The only frameworks for which I deleted files to really getting the "best results" are Next.js and React. In all other repos I didn't give a single damn about deleting files. I say this to highlight once more how fair I tried to be towards Next.js - even unfair towards the others. In React I deleted all files unnecessary for the actual core framework (testing files, devtools, etc, mocks, fixtures).

Besides Sonarqube, I wanted another measurement tool with maybe even completely different results to have some more numbers - I chose Embold. Unfortunately I couldn't remove any test files there as I had been using the raw fork so you have to keep that in mind.

Comparing Next, Nuxt, Remix, SvelteKit, React

If you ask "Why React?" - just to have something out of fullstack context but with huge featureset to compare with - it's not suprising React comes with a huge codebase but it is suprising that Next is bigger, core-wise.

Fun fact: In all (!) analysis processes Next.js took the longest.

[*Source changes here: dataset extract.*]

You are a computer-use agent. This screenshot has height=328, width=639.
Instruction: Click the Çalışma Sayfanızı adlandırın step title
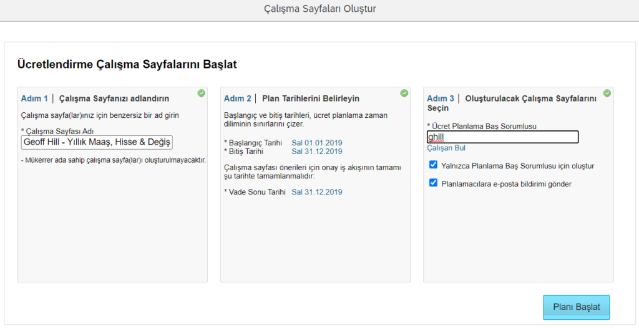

Even if I used whatever other repositories to compare with. Some Repos take less than a minute to analyze, Next.js, with some tools, allows you knead and bake a pizza meanwhile if the whole repository is analyzed. It's a monorepo after all but so are others.

NextNuxtRemixSvelteKit (whole Repo!)React
Lines of Code123k15k72k48k101k
Maintainability Issues2.8k / 2,3%306 / 2%541 / 0,75%307 / 0,63%3100 / 3%
Security Hotspots94 / 0,07%6 / 0,04%51 / 0,07%65 / 0,13%35 / 0,03%
Embold Ranking (5 is best, -5 is worst) -[whole Repo]-1.11/54.48/53.79/52.63/52.46/5
Embold > Medium Code Issues[whole Repo]~40k/5.3%0/0%175/0,6%374 / 1%5964 / 0,2%
Embold Worst File RatingsQuite some below -3 but be aware that this is due to it checking the duplicated compiled/ files. Besides that many files above 2.02.98 (3 HTML files, other than that, all files above 4.7)-1.37 (entry.server.jsx) but then rapidly most files being at 2.6+-0.54, then rapidly most files at 2.0+Very few benchmark files below -3, then jsx-dev-runtime below -1.3, Quite some files below 2.0

What I found surprising is the fact that Embold rated SvelteKit so bad but when I looked deeper into it, it was mainly due to low-level issues (like snake-case instead of default-case) which is why I added the \> medium issues section to accomodate for that voting.

Conclusion

The most important conclusion is: People love numbers but numbers are always as wrong / right as you present them. Even asking AI about the complexity of those framework files, whatever you chose, it responds with 4/5 because AI can't have mental space for mental load (or I wasn't prompting it right, who knows...).

So you might be asking: So was all the effort of getting those numbers worth nothing if they don't mean a thing?

Even if I highly recommend you to not give too much fucks about these numbers (especially stuff like Security Hotspot which is sometimes highlighted when potentially troublesome RegExps are used), numbers can align with other factors.

So what I urge you to do is taking those numbers and trying to understand common things you do in these frameworks. Ask yourself things like "When I create a server route, how is it rendered?"

What the numbers underline at least: Next.js is unnecessarily huge. It's hugeness alone isn't the problem if each file was easy to understand but Next.js has single files like next-server.ts which have only import statements in the first 100 lines and what comes after is nearly impossible to grasp. And I'm not just nitpicking. Sure, next.js has small files as well but there are many files so intertwined (not just "do one thing") and so context-bound, that I find it to stand out complexity-wise as opposed to all of the other frameworks above.

None of these frameworks is super-easy to get into, they're frameworks after all but understanding the files from Nuxt or Remix, was more comforting and less time-consuming as opposed to Next. And I had this feeling all throughout the repo. And this also means that it prevents people from contributing and this is something you want to avoid.